Could you please output only the lines from the one holding "Given: Switch to System Upgrade via its label" through the end of the listing below, exactly as written and without pictures?

Input records:
━━━━━━━━━━━━━━━━━━━━

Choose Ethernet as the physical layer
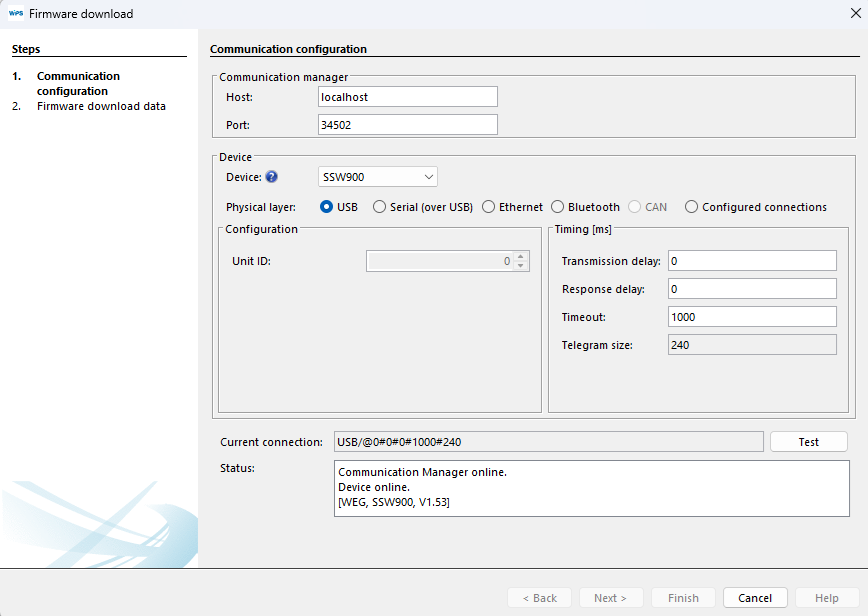The width and height of the screenshot is (868, 616). click(488, 207)
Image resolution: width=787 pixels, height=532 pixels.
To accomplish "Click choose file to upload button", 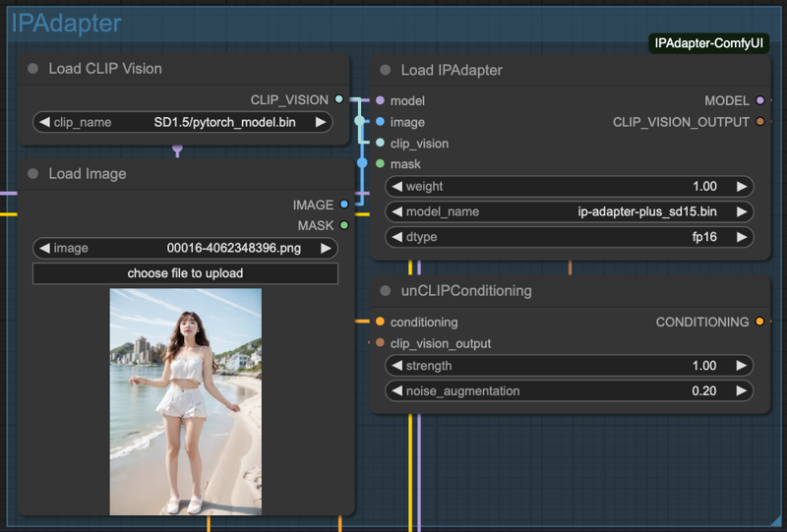I will (185, 273).
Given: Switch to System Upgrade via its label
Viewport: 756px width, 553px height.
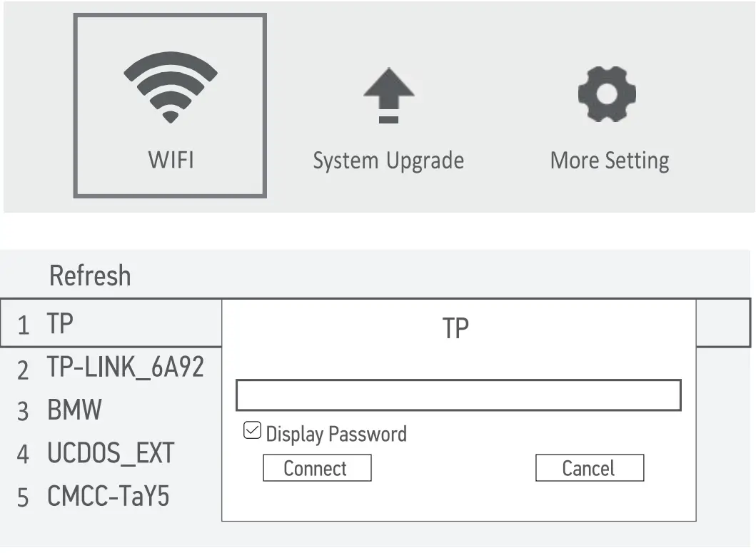Looking at the screenshot, I should pyautogui.click(x=388, y=161).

━━━━━━━━━━━━━━━━━━━━

Result below:
Given: Switch to System Upgrade via its label
Viewport: 756px width, 553px height.
Looking at the screenshot, I should pyautogui.click(x=388, y=161).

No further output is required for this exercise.